السلام عليكم ورحمة الله وبركاته
بسم الله الرحمن الرحيم
----------------
Menurut tulisan yang ditulis oleh Rd. Soeria Atmadja (Pangeran Mekah), beliau bertabaruk kepada Abah Sepuh sebagai Guru Mursidnya. Buku karya Pangeran Mekah tersebut dibedah dalam "Acara Bedah Buku", yang dikemukan oleh ustad Kembar yang sudah diadakan 2 kali pertemuan. Isi dari pada tulisan karya Rd. Soeria Atmadja (Pangeran Mekah) tersebut mengemukakan pokok-pokok perkembangan ajaran thooriqoh pada jaman belanda dan di antara pokok tulisan yang terdapat dalam tulisan pangeran Mekah adalah bacaan dhikir harian TQN yang sama isinya dalam Kitab Uquudul Jumaan yang dicetak dan diperbanyak oleh TQN Suryalaya.
Manakibah Abah Sepuh
Syekh Haji Abdullah Mubarok bin Nur Muhammad atau yang biasa di panggil Abah Sepuh, lahir tahun 1836 di kampung Cicalung Kecamatan Tarikolot Kabupaten Sumedang (sekarang, Kp Cicalung Desa Tanjungsari Kecamatan Pagerageung Kabupaten Tasikmalaya) dari pasangan Raden Nura Pradja (Eyang Upas, yang kemudian bernama Nur Muhammad) dengan Ibu Emah. Ia dibesarkan oleh uwaknya yang dikenal sebagai Kyai Jangkung.

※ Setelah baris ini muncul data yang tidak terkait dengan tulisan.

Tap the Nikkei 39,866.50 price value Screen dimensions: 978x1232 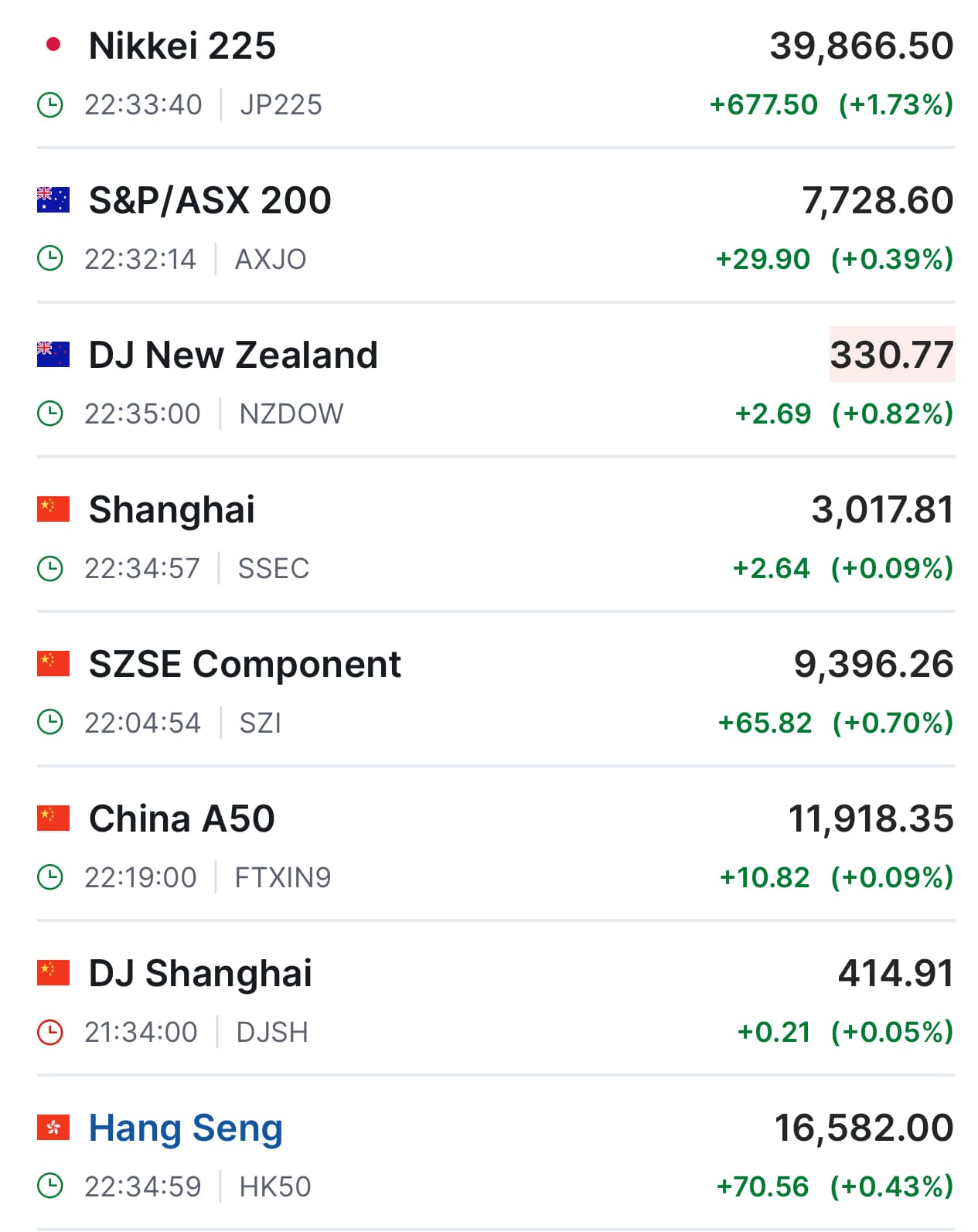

Sejak kecil, ia sudah gemar mengaji atau mesantren dan membantu orang tua dan keluarga, serta suka memperhatikan kesejahteraan masyarakat.[butuh rujukan] Setelah menyelesaikan pendidikan agama dalam bidang akidah, fiqih, dan lain-lain di tempat orang tuanya. Di Pesantren Sukamiskin, Bandung, ia mendalami fiqih, nahwu, dan sorof. Ia kemudian mendarmabaktikan ilmunya di tengah-tengah masyarakat dengan mendirikan pengajian di daerahnya dan mendirikan pengajian di daerah Tundagan, Tasikmalaya. Ia kemudian menunaikan ibadah haji yang pertama.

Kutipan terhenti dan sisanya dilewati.